» SET EXERCISE: Please copy out the rows below word for word, beginning at the line that has "The height and" and stopping after the line that has "[x=667, y=306]", leaving out the pictures.

» DATA FOR THIS EXERCISE:
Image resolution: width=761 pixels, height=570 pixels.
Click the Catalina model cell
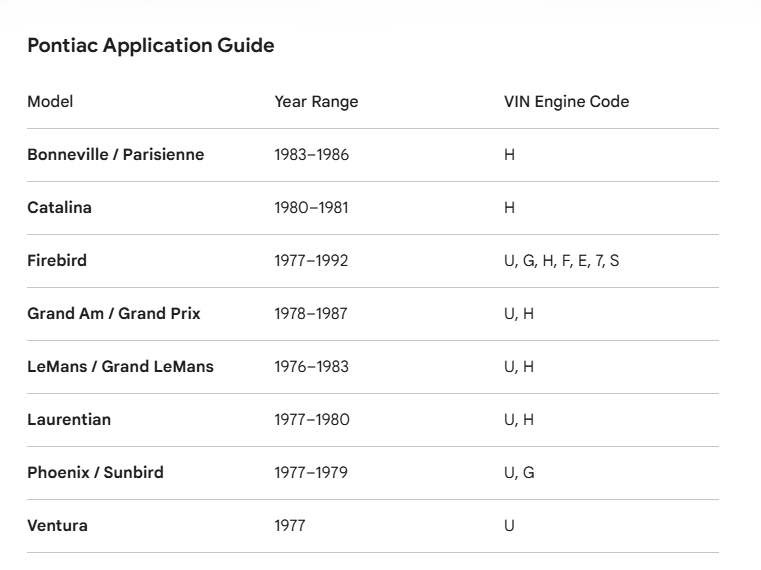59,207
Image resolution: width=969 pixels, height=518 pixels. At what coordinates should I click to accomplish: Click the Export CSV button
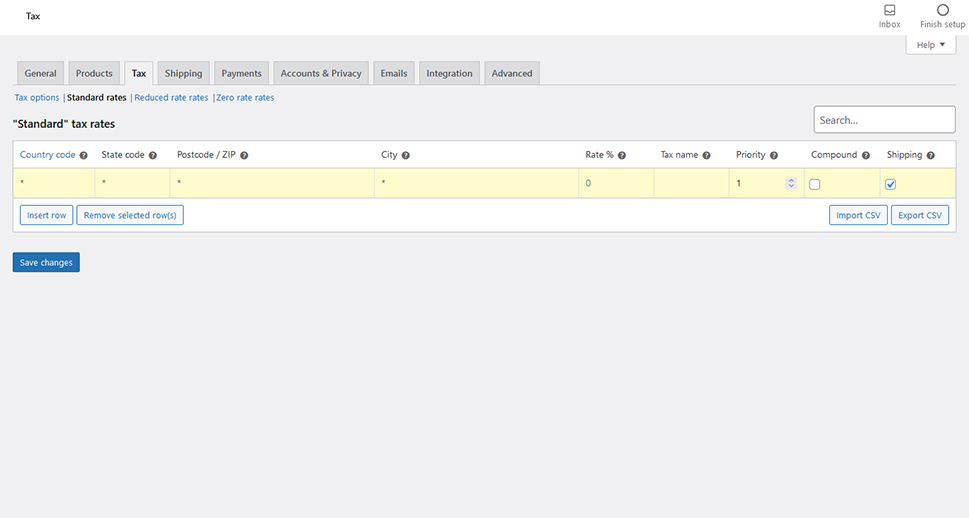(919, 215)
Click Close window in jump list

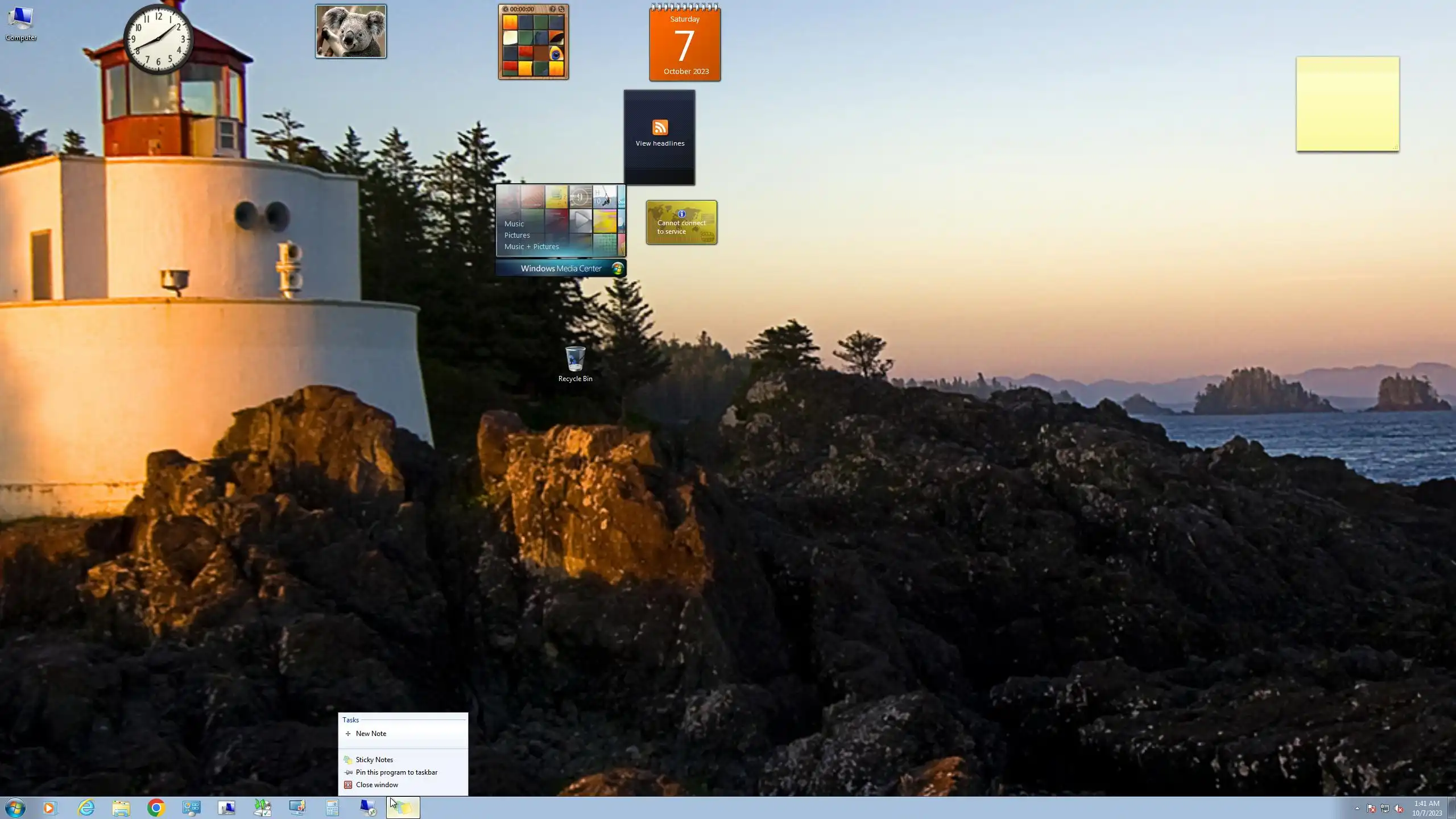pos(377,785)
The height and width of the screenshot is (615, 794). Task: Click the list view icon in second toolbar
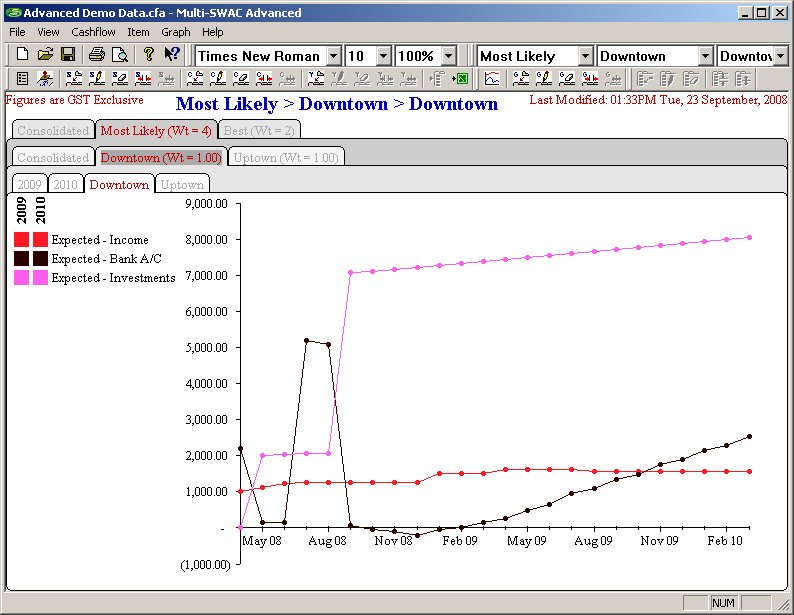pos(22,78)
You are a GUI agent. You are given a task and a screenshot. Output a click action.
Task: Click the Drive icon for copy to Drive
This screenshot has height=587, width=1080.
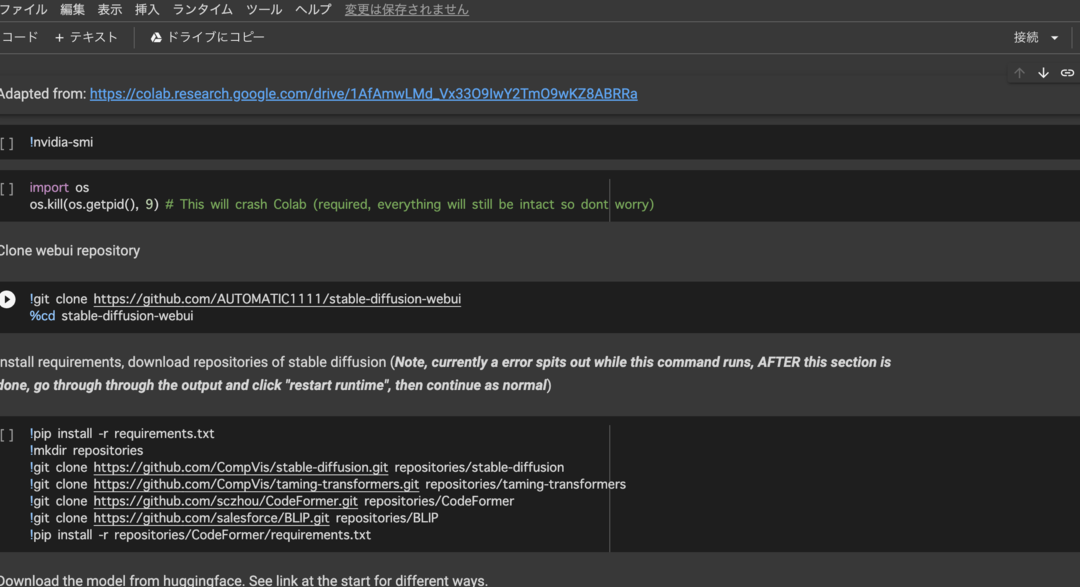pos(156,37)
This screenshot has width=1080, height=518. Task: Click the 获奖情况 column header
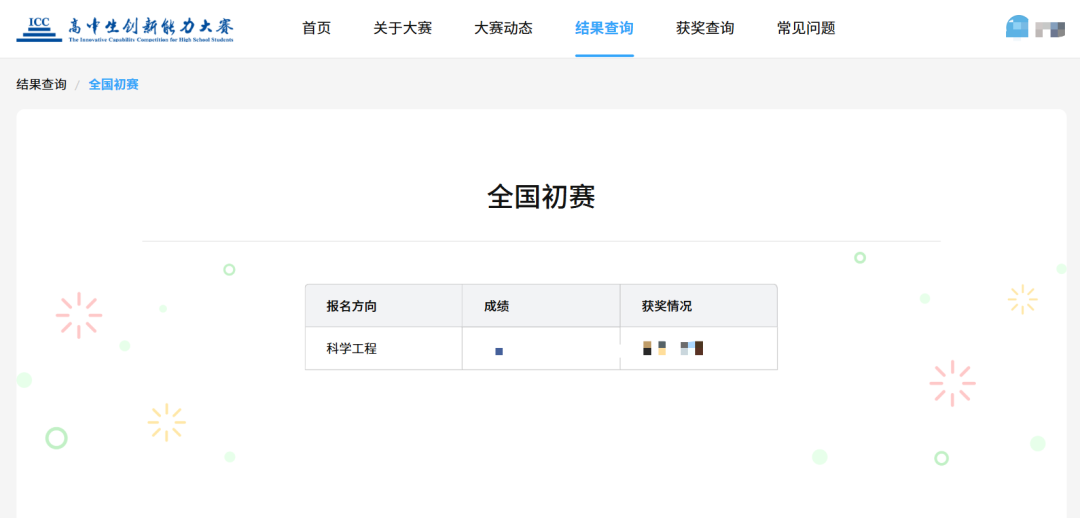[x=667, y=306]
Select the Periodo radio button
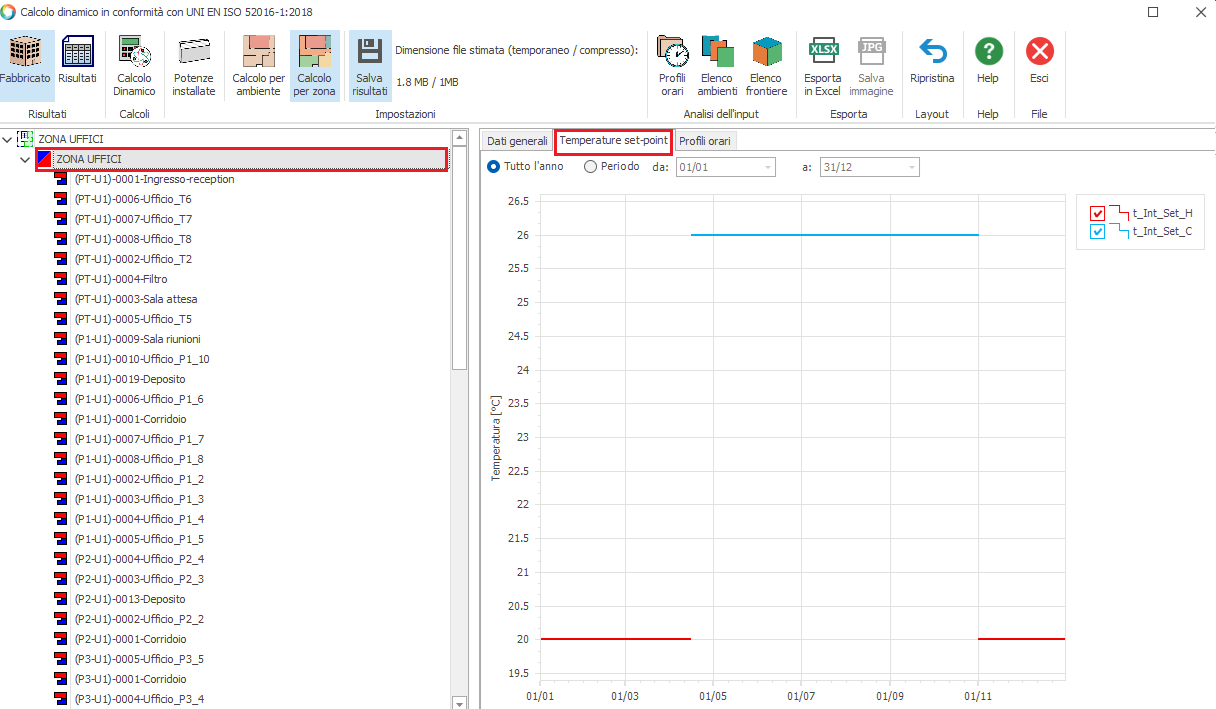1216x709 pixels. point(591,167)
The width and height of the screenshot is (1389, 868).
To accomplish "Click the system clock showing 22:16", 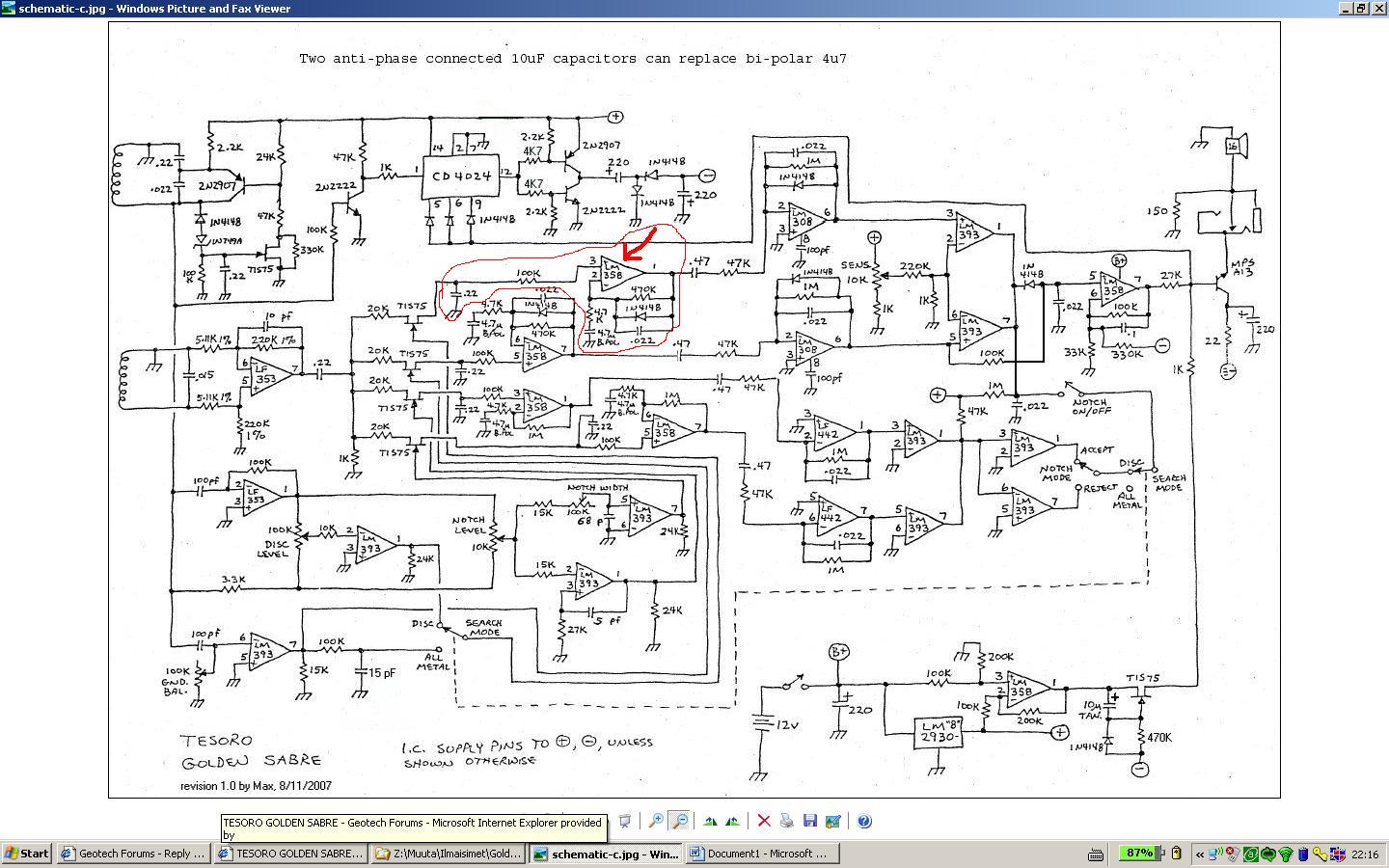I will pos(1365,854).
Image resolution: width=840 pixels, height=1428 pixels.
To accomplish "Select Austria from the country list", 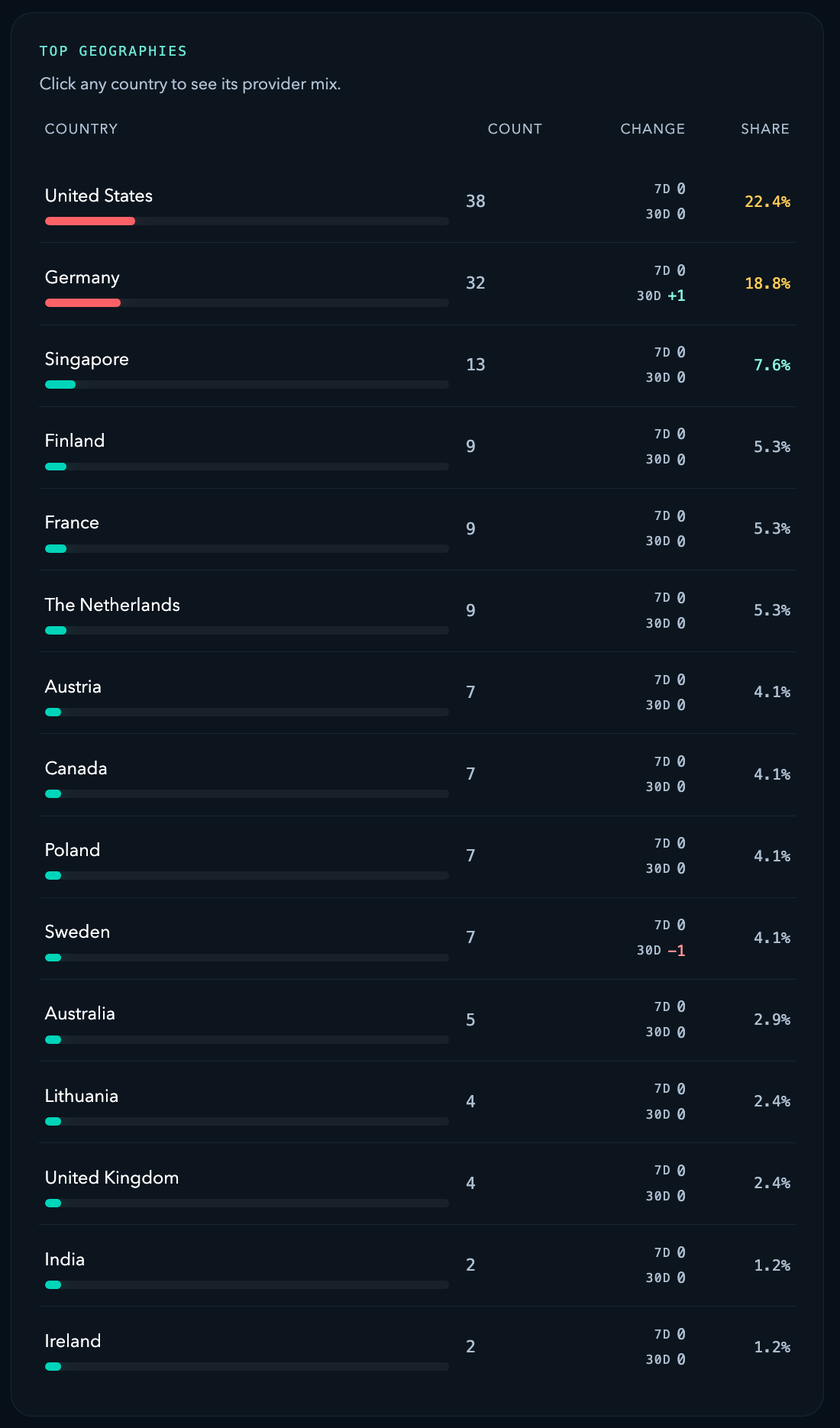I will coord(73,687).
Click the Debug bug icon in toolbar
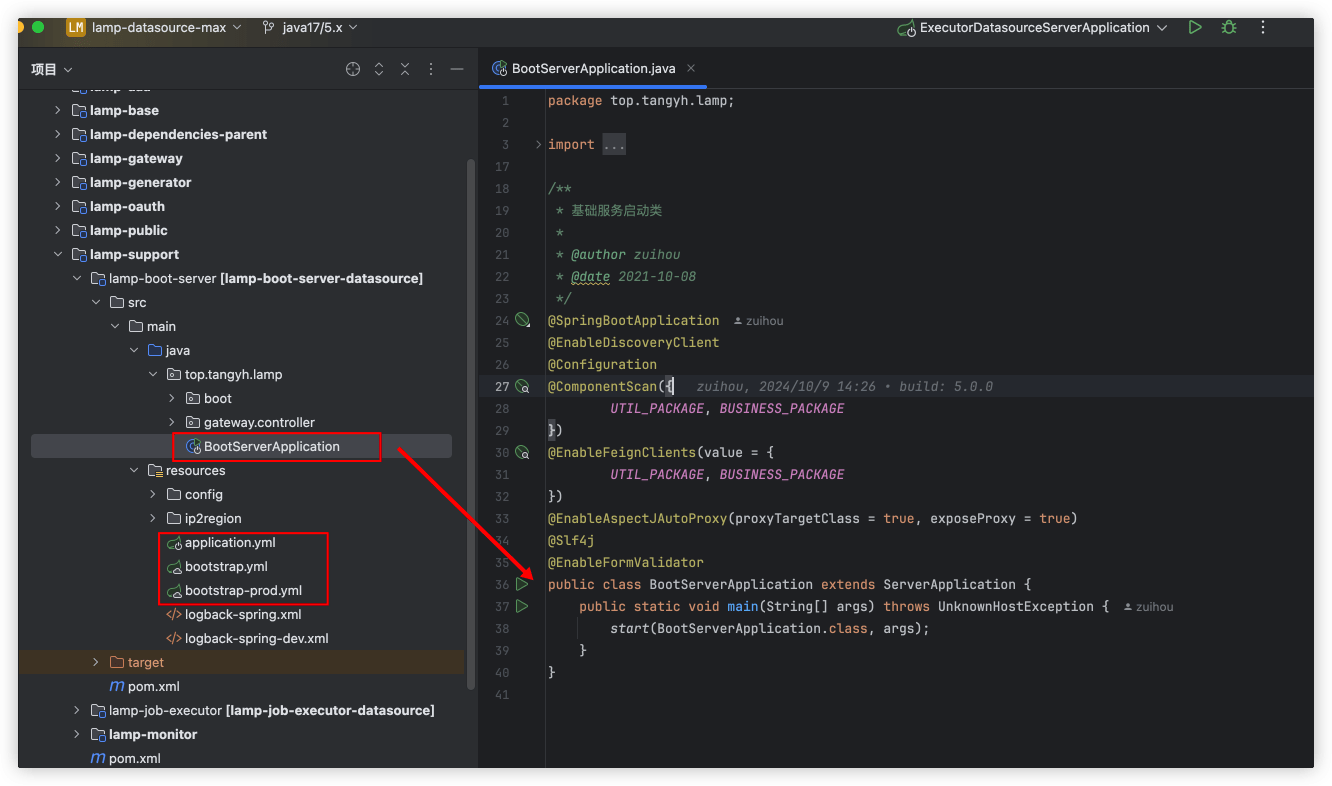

» SOLUTION TO THIS TASK:
The height and width of the screenshot is (615, 794). Task: Click the list view icon in second toolbar
pos(22,78)
You are a GUI agent. You are given a task and a screenshot. Output a click action.
Task: Click the Drive icon for copy to Drive
This screenshot has height=587, width=1080.
pos(156,37)
This screenshot has width=1080, height=518. Task: Click the 获奖情况 column header
[x=667, y=306]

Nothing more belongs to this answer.